* Consigne de travail: Résumez en deux phrases l'entretien avec The Bad Plus reproduit ci-dessous.

* Texte fourni:

The Bad Plus, le travail du son
The Bad Plus, le vendredi 25 juillet 2014, 21h15, place Pierre Betz, Souillac
Entretien avec Reid Anderson, bassiste et Ethan Iverson pianiste, à Bruxelles, le 2
avril 2014.
Vous viendrez à Souillac
pour jouer le projet Made
possible. Pourquoi ce titre?
Ethan : Un projet, ça représente une
charge de travail énorme. Le titre c’est ça : essayer de le faire et d’y
croire, et, une fois encore, rendre la chose possible.
Et vous y êtes arrivés!
À propos de titres,
pourquoi le nom The Bad Plus?
E: ça ne veut rien dire.
Reid : nous nous sommes réunis pour
jouer de la musique et faire partie d’un groupe. Au sens propre de groupe, il
n’y a pas de leader ; donc il nous a semblé important d’avoir un nom pour le
groupe et c’est celui là qui nous est venu.
Comment vous-êtes rencontrés
et avez-vous décidé de former un groupe?
E: nous nous sommes rencontrés il y
a longtemps. Reid et David jouent ensemble depuis qu’ils ont 15 ans. Et je les
ai rencontrés quand j’en avais 17 je crois.

* Extrait de données:
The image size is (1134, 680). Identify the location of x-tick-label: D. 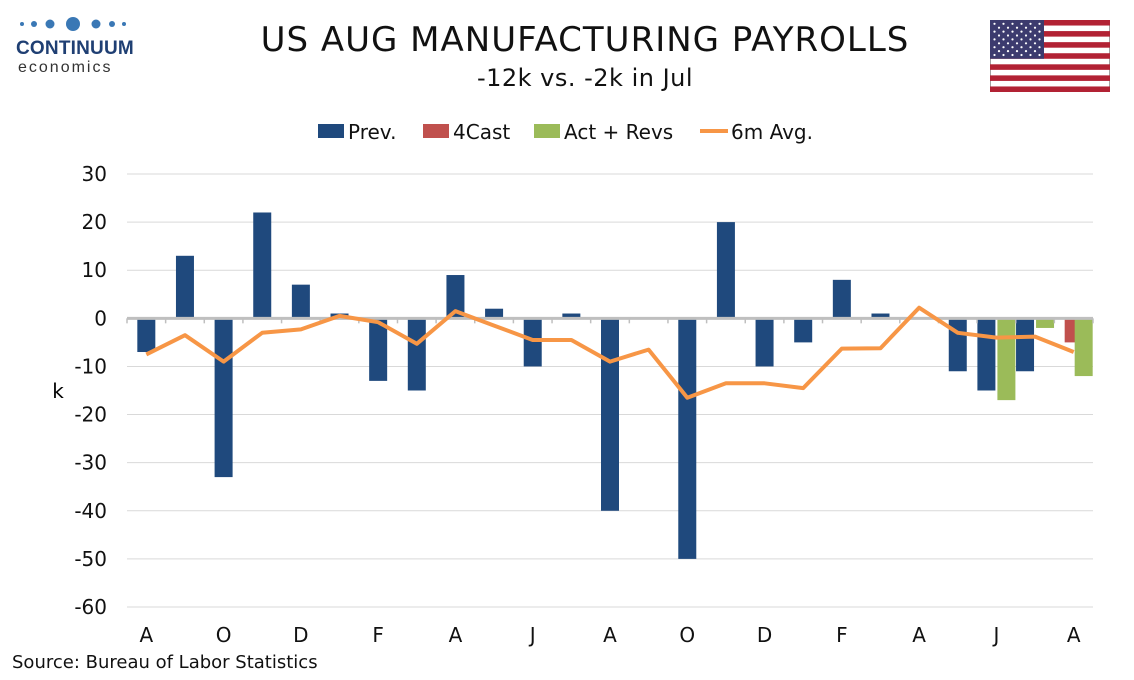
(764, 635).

* Réponse rédigée: Dans un entretien donné à Bruxelles le 2 avril 2014, avant leur venue à Souillac, le bassiste Reid Anderson et le pianiste Ethan Iverson expliquent que le titre de leur projet Made possible traduit l'énorme charge de travail qu'il représente et la volonté d'y croire pour le rendre possible. Ils ajoutent que le nom The Bad Plus ne veut rien dire mais qu'un nom leur semblait important pour un groupe sans leader, et qu'ils se connaissent depuis longtemps, Reid et David jouant ensemble depuis l'âge de 15 ans.